Uncovering the neuronal mechanisms can advance scientific understanding of nervous system development and neurological diseases.

The team is investigating how developmental and aging processes affect the sense of smell. The inability to smell is often the earliest sign of neurodegenerative diseases such as Alzheimer’s and Parkinson’s.

Along the tour, Damie Shallie, Ph.D., another postdoctoral researcher at the Institute, showed microscopic images that she is currently studying.

Microscopy image from the Ron Yu lab

Nerve fibers in the mouse olfactory bulb are highly organized. Fluorescent labeling helps scientists visualize individual nerve fibers and their precise arrangement and connections within the nervous system.

“I work on understanding what is responsible for the regenerative power of the olfactory sensory neurons in the olfactory system,” said Shallie.

Shallie explained the work she does using images of a mouse olfactory epithelium, or OE, which is a thin, cellular tissue that runs along the roof of the nasal cavity that is involved in smell.

The Yu Lab’s work took an interesting turn at the start of the pandemic. Over the past few years, coronavirus infection has stripped many people of their sense of taste and smell. Since then, the Yu Lab has been investigating why this happens and how patients suffering from loss of smell can recover.

“After Covid infections, some patients lost smell.

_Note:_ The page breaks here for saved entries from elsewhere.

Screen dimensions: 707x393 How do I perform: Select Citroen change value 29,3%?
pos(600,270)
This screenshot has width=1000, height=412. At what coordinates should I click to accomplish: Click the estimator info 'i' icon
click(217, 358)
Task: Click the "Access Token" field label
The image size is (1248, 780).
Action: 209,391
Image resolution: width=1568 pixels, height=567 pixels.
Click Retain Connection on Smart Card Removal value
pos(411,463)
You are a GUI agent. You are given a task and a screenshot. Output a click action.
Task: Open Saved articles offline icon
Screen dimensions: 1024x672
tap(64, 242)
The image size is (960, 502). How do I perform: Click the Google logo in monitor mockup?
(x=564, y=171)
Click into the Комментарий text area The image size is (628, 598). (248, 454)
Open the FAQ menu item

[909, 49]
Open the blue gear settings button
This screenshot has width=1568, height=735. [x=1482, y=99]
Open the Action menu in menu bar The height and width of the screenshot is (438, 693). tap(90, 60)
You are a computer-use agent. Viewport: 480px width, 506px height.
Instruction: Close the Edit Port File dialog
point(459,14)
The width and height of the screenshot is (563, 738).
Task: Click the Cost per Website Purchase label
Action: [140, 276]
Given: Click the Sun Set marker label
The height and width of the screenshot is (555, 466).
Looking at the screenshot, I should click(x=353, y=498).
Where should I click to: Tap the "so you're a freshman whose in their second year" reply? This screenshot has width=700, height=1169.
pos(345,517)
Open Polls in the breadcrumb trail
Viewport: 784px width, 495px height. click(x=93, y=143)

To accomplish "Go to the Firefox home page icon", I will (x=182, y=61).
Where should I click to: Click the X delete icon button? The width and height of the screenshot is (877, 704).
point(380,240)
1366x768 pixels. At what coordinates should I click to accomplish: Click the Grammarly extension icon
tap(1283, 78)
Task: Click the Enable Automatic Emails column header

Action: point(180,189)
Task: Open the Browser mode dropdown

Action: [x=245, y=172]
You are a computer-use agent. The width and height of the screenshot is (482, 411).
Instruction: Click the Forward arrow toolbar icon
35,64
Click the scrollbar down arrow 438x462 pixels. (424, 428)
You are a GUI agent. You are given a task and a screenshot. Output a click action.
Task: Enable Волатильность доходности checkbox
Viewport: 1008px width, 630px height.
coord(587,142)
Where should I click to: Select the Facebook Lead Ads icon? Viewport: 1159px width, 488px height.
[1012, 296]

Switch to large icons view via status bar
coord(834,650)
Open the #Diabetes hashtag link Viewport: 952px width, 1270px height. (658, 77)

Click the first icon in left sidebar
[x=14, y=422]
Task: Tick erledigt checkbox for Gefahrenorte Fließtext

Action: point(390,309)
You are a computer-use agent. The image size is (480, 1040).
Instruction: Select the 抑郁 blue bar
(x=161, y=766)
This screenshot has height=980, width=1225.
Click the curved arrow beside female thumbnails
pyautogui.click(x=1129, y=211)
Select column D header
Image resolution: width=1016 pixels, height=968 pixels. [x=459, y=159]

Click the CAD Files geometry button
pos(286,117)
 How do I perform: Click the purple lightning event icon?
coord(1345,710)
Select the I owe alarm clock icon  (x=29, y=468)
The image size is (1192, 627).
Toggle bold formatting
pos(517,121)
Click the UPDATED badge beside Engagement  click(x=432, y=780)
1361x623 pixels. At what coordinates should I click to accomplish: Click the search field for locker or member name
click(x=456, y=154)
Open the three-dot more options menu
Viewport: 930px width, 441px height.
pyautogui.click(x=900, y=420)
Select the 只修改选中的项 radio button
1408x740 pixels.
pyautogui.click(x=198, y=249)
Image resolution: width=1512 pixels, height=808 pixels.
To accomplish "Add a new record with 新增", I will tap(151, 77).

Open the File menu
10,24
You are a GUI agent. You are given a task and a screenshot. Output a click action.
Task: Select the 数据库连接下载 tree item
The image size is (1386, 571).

Our study will help us understand how they can regain smell after recovery,” said Fang. “For the last few years, we’ve been studying the regeneration of the olfactory sensory neurons. The olfactory sensory neurons sense the odors from the environment, which is very vital for smell of both humans and mice. Our study will help us build concepts surrounding this.”

Additional research within the lab focuses on physiological and theoretical studies of how neuronal information is processed by the brain.